What Reed wants to know is if Fennell’s DNA is on any of the evidence.
And while the argument that possible contamination would produce a hard-to-decipher DNA result might seem like a reasonable basis on which to deny testing, it’s really a red herring. No one is looking for a random, unknown DNA profile. What Reed wants to know is if Fennell’s DNA is on any of the evidence. Likewise, one would think the state would want to find out whether Reed’s DNA pops up anywhere. The DNA profiles of both men are known, and DNA technology is such that, even in a complicated mixture, an analyst can tease out relevant information.
But the state’s lazy arguments resonated with the Court of Criminal Appeals, which has a long and antagonistic relationship with the state’s post-conviction testing law. CCA rulings have repeatedly forced lawmakers to revise the statute to prevent the court from narrowing its impact.

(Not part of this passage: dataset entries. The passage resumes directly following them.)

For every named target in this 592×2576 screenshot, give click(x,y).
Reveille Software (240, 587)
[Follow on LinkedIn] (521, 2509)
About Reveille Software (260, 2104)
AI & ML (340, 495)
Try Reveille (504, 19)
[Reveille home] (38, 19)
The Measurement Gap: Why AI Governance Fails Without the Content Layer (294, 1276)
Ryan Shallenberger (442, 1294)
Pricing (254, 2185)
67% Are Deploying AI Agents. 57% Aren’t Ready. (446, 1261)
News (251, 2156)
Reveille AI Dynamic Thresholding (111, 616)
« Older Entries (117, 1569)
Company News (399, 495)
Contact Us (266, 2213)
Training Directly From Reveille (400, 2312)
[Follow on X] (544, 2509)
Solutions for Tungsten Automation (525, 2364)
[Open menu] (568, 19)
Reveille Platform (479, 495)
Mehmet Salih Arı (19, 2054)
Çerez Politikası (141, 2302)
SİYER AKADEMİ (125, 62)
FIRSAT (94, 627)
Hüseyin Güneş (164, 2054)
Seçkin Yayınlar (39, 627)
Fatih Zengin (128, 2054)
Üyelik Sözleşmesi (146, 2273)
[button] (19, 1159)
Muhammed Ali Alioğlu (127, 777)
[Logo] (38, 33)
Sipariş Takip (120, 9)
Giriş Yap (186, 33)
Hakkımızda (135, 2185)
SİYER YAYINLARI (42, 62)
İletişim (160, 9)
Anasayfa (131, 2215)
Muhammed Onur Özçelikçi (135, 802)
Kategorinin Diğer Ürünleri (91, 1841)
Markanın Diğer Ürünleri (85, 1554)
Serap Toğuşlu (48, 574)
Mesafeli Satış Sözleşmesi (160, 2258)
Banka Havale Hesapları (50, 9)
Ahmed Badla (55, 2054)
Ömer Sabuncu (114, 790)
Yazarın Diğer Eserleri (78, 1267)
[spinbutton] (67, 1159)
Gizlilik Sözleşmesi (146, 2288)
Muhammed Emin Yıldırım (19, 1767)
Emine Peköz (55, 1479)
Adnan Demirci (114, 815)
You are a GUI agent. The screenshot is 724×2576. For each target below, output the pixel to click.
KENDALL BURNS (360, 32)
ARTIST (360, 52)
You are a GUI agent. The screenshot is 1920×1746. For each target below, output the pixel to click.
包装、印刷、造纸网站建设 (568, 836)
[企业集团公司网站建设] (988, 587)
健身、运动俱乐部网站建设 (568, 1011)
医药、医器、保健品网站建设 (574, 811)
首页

And that brings us to the federal courts. In 2019, Reed filed a federal civil rights suit arguing that the CCA’s application of Texas’s post-conviction DNA law violated his right to due process. It’s an approach to obtaining testing that the U.S. Supreme Court approved in 2011 in a case involving Hank Skinner, another man on Texas death row, whose access to DNA testing had been blocked by prosecutors and the CCA.
But instead of allowing Reed’s case to move forward, the state is fighting to have it dismissed, arguing that the statute of limitations has expired. Under the statute, Reed had a two-year window to file his federal claim after he was denied testing. According to the state, that means Reed should have filed years ago, after the state district court first denied DNA testing in 2014. Reed argues that filing then would have been premature because the CCA hadn’t yet considered his appeal — meaning there was no final decision on which to base his suit. It wasn’t until 2017 that the CCA issued its final ruling; Reed’s suit was filed less than two years later.
This may sound like a ludicrous fight to be having when a man’s life is at stake, and it is. Well-established rules generally require state cases to be resolved before a person can seek relief in federal court. And being resolved means having a final judgment from a state court of last resort — for criminal cases in Texas, that’s the CCA. The system is designed to prevent federal interference in state court matters.
Maintaining this order “avoids friction and honors the prerogative of state courts to definitively construe their statutes before federal courts start issuing orders regarding their constitutionality,” a group of federal courts scholars wrote in an amicus brief.
Nonetheless, Texas argues that Reed should have sought federal relief after the district court denial in 2014 because there is “no provision of Texas law” that required him to appeal that denial to the CCA. The 5th U.S. Circuit Court of Appeals sided with the state, teeing the matter up for the Supreme Court on October 11.
The question before the court is technical and relatively narrow: When, exactly, does this statute of limitations clock begin to run? But it has serious ramifications for defendants, particularly death row defendants in Texas, where accessing post-conviction DNA testing has long been a crapshoot.
And DNA testing in this case could finally provide answers to many lingering questions, including the most important: Who killed Stacey Stites?
That’s something that Suzan Hugen wants to know too. Stites was kind, funny, and nonjudgmental, she told me. “She looked at people from their soul.” Hugen is angry that the state withheld her statement from Reed’s defense. “If all of our statements would’ve been presented, it might’ve been different.”
The prosecutor who cross-examined Hugen at the hearing tried to suggest that her memory had been tainted by media coverage or talk among the grocery store employees, but Hugen stood firm. She said she didn’t pay attention to rumors and didn’t follow Reed’s trial. She just wanted the facts to come out. “I’m only here to tell you what I know,” she testified. “I can’t speculate on who did it, who didn’t. I just know that Rodney and Stacey were friends.”